The most sensible approach to encoding identification has been prefix lines as
introduced by Emacs and adopted by other editors and languages. Quoting from
Python PEP #263[1]
the first or second line must match the regular
expression "coding[:=]\s*([-\w.]+)". The first group of this
expression is then interpreted as encoding name.
So a Lua script would start with
--*- coding: utf-8 -*-
With or without a BOM. (If there is a BOM, the declared encoding is ignored.)

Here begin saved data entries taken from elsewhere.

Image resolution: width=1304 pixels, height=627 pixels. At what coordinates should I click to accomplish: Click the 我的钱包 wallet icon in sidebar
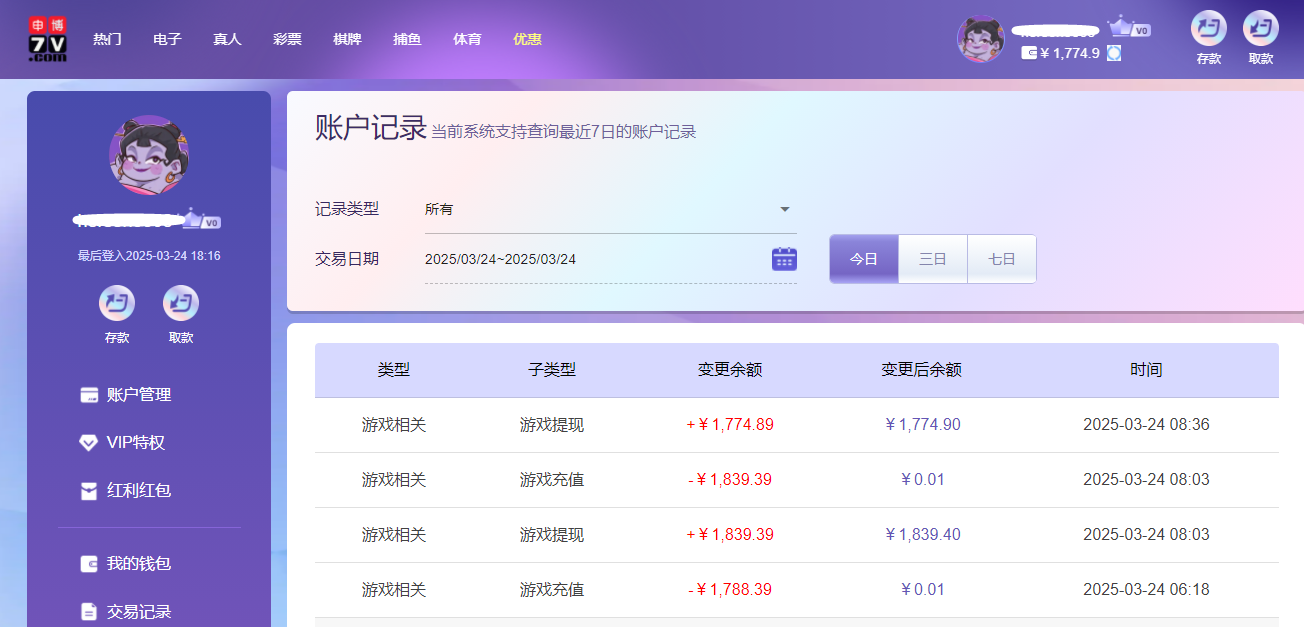89,564
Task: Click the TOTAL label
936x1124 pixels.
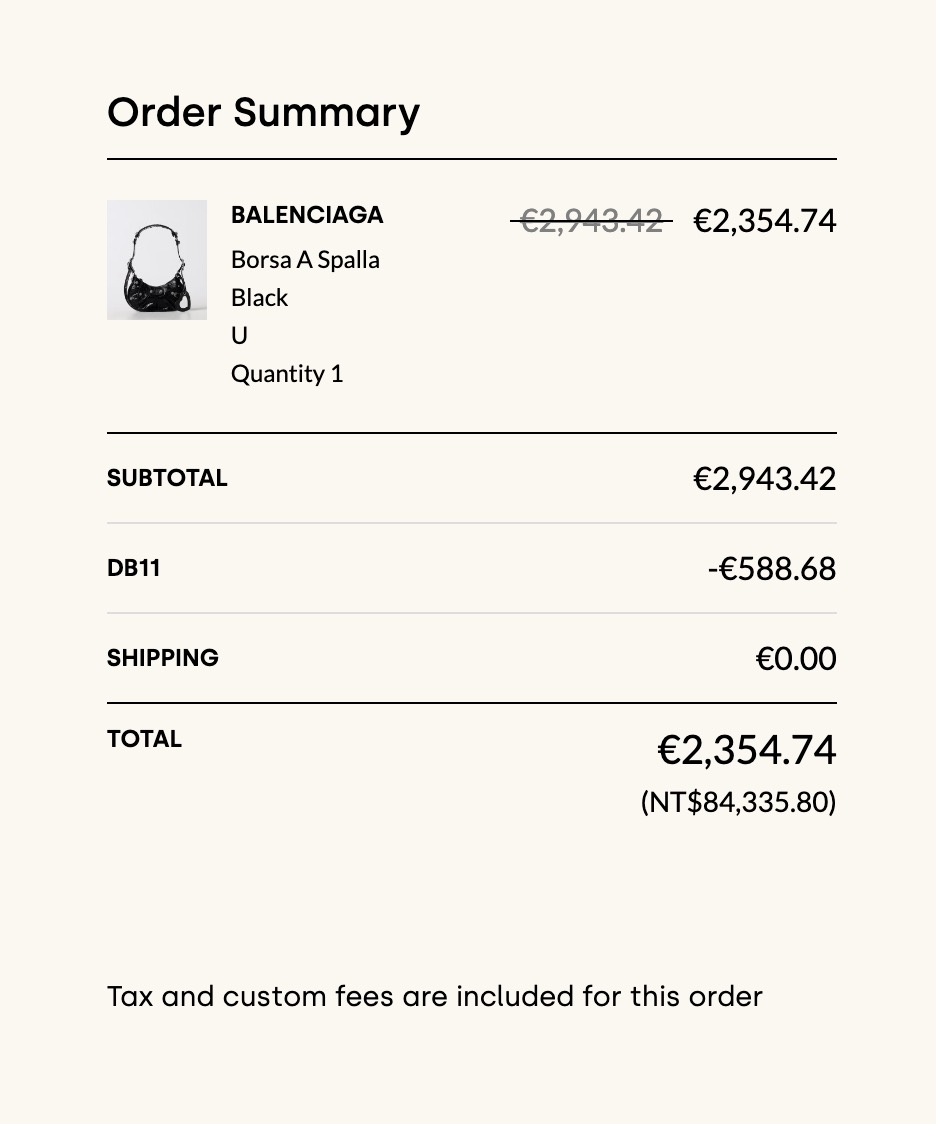Action: click(x=144, y=739)
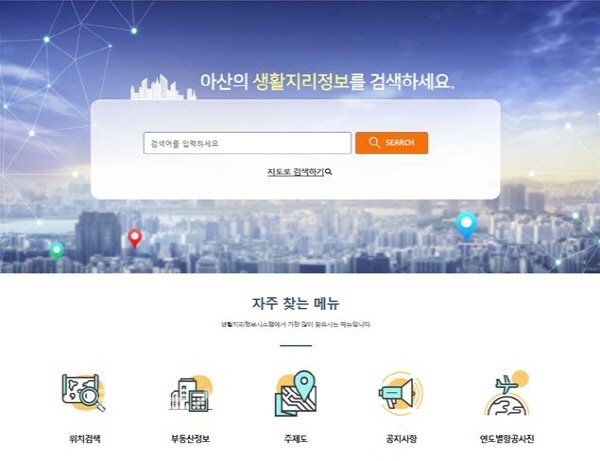Focus the 검색어를 입력하세요 search field

coord(247,143)
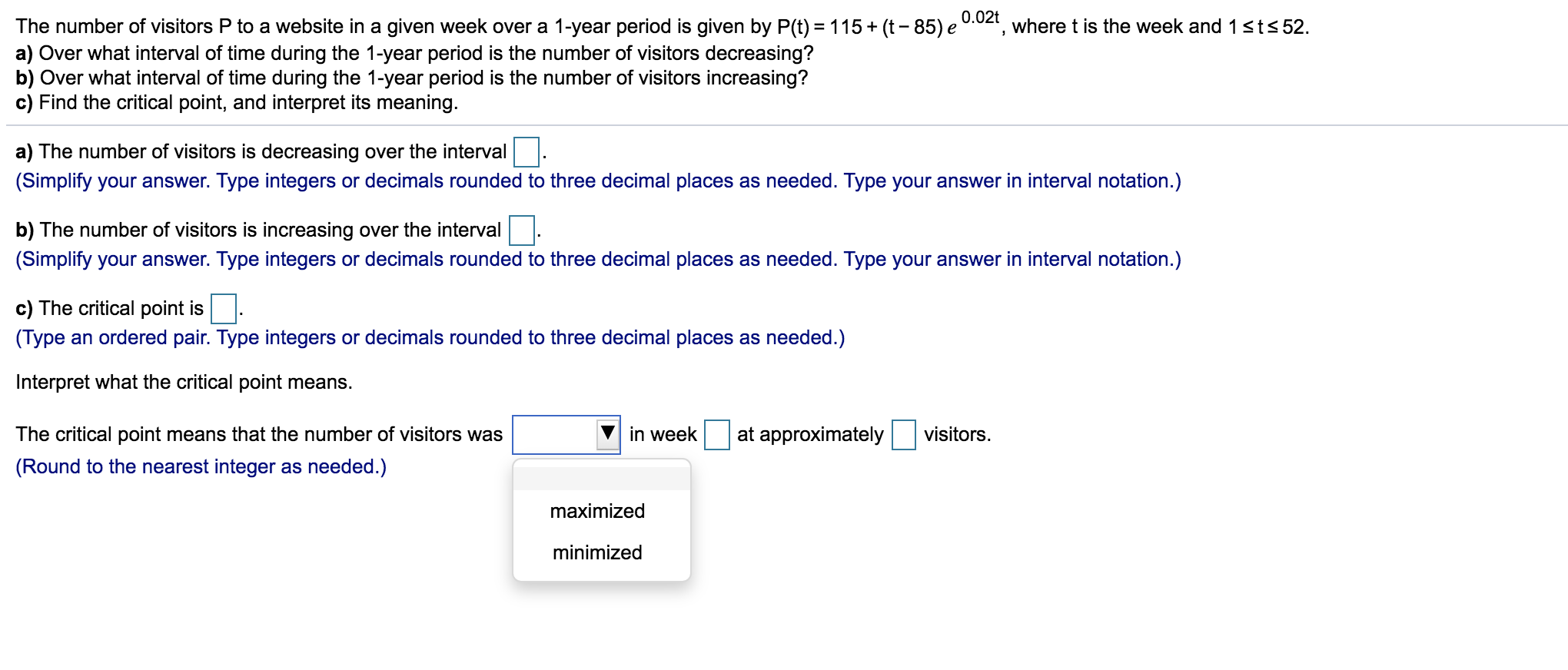Click the "at approximately" label text
The height and width of the screenshot is (670, 1568).
click(809, 433)
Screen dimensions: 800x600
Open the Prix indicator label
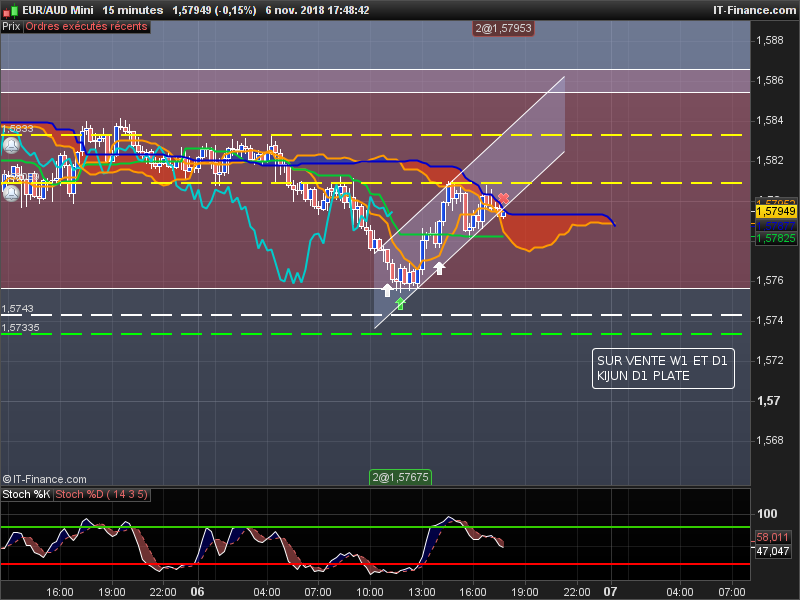point(11,27)
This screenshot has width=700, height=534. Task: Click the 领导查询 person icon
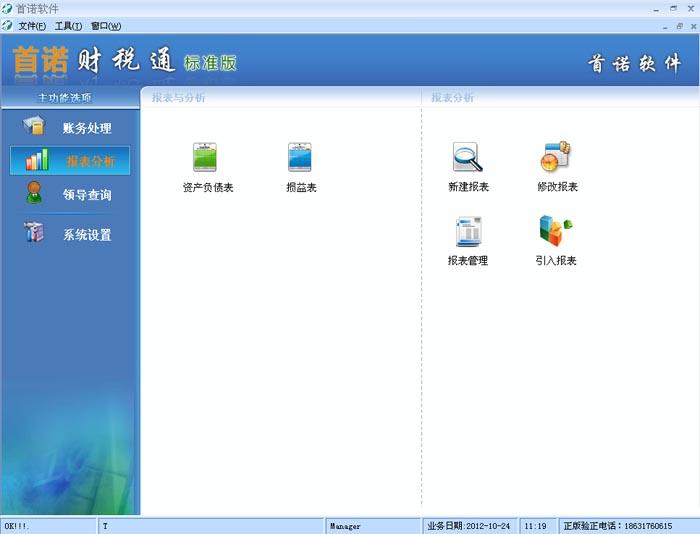click(34, 194)
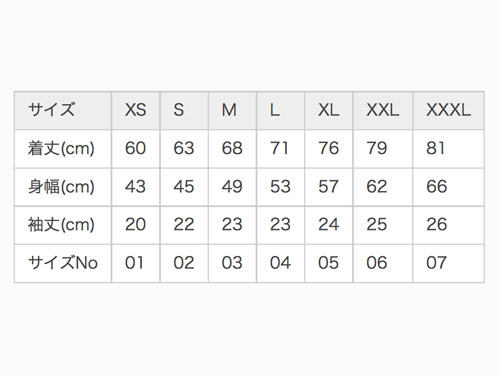Click the サイズ header cell
The width and height of the screenshot is (500, 375).
click(x=63, y=110)
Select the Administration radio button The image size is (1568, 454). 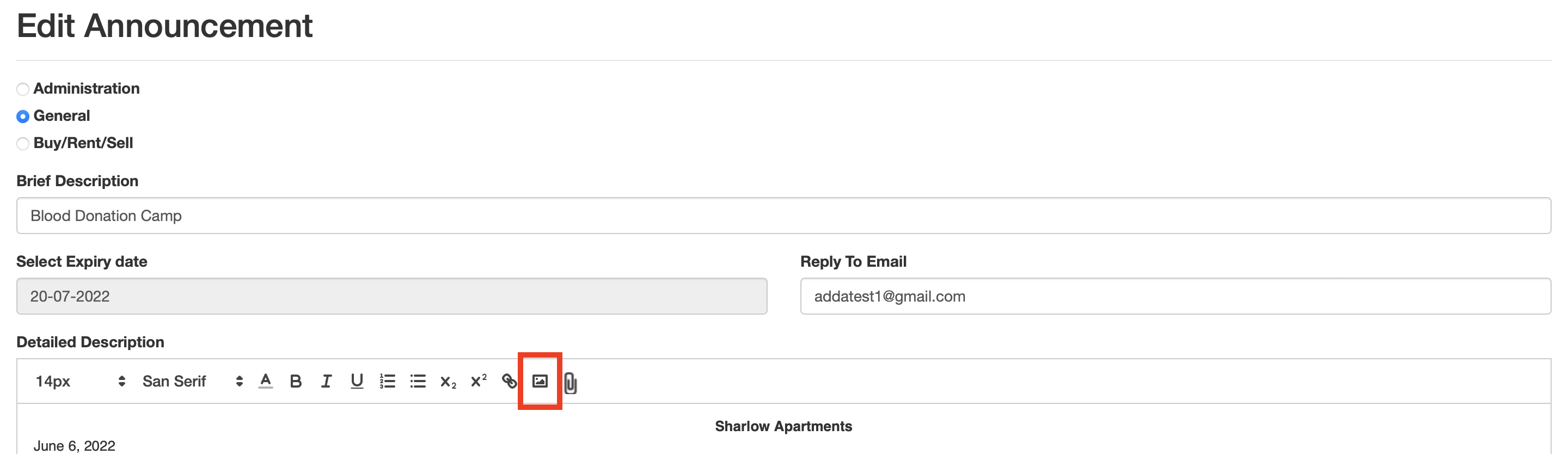tap(22, 89)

Of course, as far as Lua is concerned, UTF-8 looks the same as ISO-8859-*.
Strings are just bytes as has often been discussed on the list. But knowing
the source encoding allows your application to apply a transformation before
displaying any strings to the user.
[1] http://www.python.org/dev/peps/pep-0263
--
tom <telliamed@whoopdedo.org>